The method of the invention may be applied to any cathode at least a part of the surface of which has been activated in order to reduce the hydrogen over- voltage of the cathode when used in the electrolysis of water or an aqueous solution and which has been deactivated by deposition of iron.
The method of the present invention may be applied to a cathode the surface of which has been activated by any of the methods hereinbefore described. However, it is particularly suitable for use with a cathode which has been activated by application of a coating of, or at least an outer coating of, at least one platinum group metal and/or at least one platinum group metal oxide to the surface of the cathode. For example, the method of the invention is particularly suitable for use with a cathode comprising a coating of a platinum group metal or a mixture thereof, or a coating of a platinum group metal oxide or a mixture thereof, or a coating of a platinum group metal and a platinum group metal oxide, on a nickel or nickel alloy substrate.
Such coatings, and methods of application thereof are described in the prior art.
In an alternative embodiment the method of the invention may be effected by contacting the cathode with the liquid medium in situ in the electrolytic cell, for example, by removing the catholyte from the cathode compartment of the cell and charging the liquid medium to the cathode compartment. This embodiment is much preferred as it avoids the necessity of removing the cathode from the electrolytic cell prior to operation of the method of the invention. However, care must be taken not to use a liquid medium which does not have an adverse effect on the cation-exchange membrane in the electrolytic cell, for example, which subsequently causes the membrane to operate at a reduced current efficiency.

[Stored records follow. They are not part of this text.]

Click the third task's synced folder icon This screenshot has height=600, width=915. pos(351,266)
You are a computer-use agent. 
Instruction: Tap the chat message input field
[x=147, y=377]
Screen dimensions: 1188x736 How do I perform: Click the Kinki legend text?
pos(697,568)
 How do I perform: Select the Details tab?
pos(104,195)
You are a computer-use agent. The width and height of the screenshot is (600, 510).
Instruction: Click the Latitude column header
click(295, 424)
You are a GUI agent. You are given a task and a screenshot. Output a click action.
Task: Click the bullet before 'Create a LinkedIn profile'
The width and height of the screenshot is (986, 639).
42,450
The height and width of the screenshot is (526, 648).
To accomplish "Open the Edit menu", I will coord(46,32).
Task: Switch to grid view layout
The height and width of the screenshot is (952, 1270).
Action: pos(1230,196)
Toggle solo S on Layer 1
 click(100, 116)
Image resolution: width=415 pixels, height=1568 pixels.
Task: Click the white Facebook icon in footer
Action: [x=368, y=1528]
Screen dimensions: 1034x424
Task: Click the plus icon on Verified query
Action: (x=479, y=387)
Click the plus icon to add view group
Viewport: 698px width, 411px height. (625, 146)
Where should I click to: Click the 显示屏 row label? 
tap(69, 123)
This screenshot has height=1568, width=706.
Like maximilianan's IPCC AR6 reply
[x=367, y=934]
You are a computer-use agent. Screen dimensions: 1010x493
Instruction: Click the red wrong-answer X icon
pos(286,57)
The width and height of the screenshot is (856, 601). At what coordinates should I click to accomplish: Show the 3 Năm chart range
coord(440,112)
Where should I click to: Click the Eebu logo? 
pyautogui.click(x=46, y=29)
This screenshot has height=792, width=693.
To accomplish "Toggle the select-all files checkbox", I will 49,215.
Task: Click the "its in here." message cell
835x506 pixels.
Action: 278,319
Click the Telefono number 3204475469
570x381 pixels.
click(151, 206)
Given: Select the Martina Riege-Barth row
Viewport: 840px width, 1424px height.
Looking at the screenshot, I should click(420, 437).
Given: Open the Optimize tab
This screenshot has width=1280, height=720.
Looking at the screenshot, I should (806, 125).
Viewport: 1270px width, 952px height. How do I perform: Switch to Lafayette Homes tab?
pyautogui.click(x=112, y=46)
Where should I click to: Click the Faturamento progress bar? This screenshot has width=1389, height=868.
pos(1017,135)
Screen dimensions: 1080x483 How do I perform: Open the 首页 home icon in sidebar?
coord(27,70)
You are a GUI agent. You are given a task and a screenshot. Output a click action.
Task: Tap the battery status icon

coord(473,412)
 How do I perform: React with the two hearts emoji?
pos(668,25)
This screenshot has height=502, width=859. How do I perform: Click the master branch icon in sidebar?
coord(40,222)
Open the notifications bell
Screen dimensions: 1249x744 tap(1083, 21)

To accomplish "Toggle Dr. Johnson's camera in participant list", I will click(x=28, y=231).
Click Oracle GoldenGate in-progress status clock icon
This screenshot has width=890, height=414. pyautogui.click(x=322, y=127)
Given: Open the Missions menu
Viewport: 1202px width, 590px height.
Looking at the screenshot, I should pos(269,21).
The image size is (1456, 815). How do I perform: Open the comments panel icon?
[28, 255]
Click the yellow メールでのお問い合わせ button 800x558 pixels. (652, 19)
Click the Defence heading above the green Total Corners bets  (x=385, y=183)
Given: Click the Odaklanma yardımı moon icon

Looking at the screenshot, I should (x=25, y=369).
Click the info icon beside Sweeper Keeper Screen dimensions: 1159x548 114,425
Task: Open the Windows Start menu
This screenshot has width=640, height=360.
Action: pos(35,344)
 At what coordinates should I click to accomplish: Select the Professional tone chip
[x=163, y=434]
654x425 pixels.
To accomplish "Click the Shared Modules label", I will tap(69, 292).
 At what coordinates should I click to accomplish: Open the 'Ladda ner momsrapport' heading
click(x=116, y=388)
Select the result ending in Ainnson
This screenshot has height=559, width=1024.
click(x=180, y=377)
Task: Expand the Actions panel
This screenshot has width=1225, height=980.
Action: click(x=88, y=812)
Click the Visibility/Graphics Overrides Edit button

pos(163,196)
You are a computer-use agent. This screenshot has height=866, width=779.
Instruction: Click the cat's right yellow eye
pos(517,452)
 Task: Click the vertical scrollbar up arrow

A suitable liquid medium is a concentrated aqueous solution of alkali metal hydroxide substantially free of iron, for example an aqueous solution of sodium hydroxide, in which the deposited iron, which generally has a high surface area, dissolves at a faster rate than does metal of the substrate, particularly in the case where the latter is nickel or a nickel alloy.
This embodiment of the method of the invention may be effected by periodically charging to the cathode compartment of the electrolytic cell an aqueous alkali metal hydroxide solution which is substantially free of iron for a time sufficient to result in the desired reduction in the hydrogen overvoltage of the cathode. If desired the electrolysis may be continued in the presence of aqueous alkali metal hydroxide solution substantially free of iron in the cathode compartment.
Where the cathode is contacted with the liquid medium in situ in the electrolytic cell, e.g. by charging the liquid medium to the cathode compartment of the cell, dissolution of deposited iron may be accelerated by forming a direct electrical connection between the anode and cathode external of the electrolytic cell. In this case the cathode of the electrolytic cell acts as an anode and the anode as a cathode until the cell has been discharged.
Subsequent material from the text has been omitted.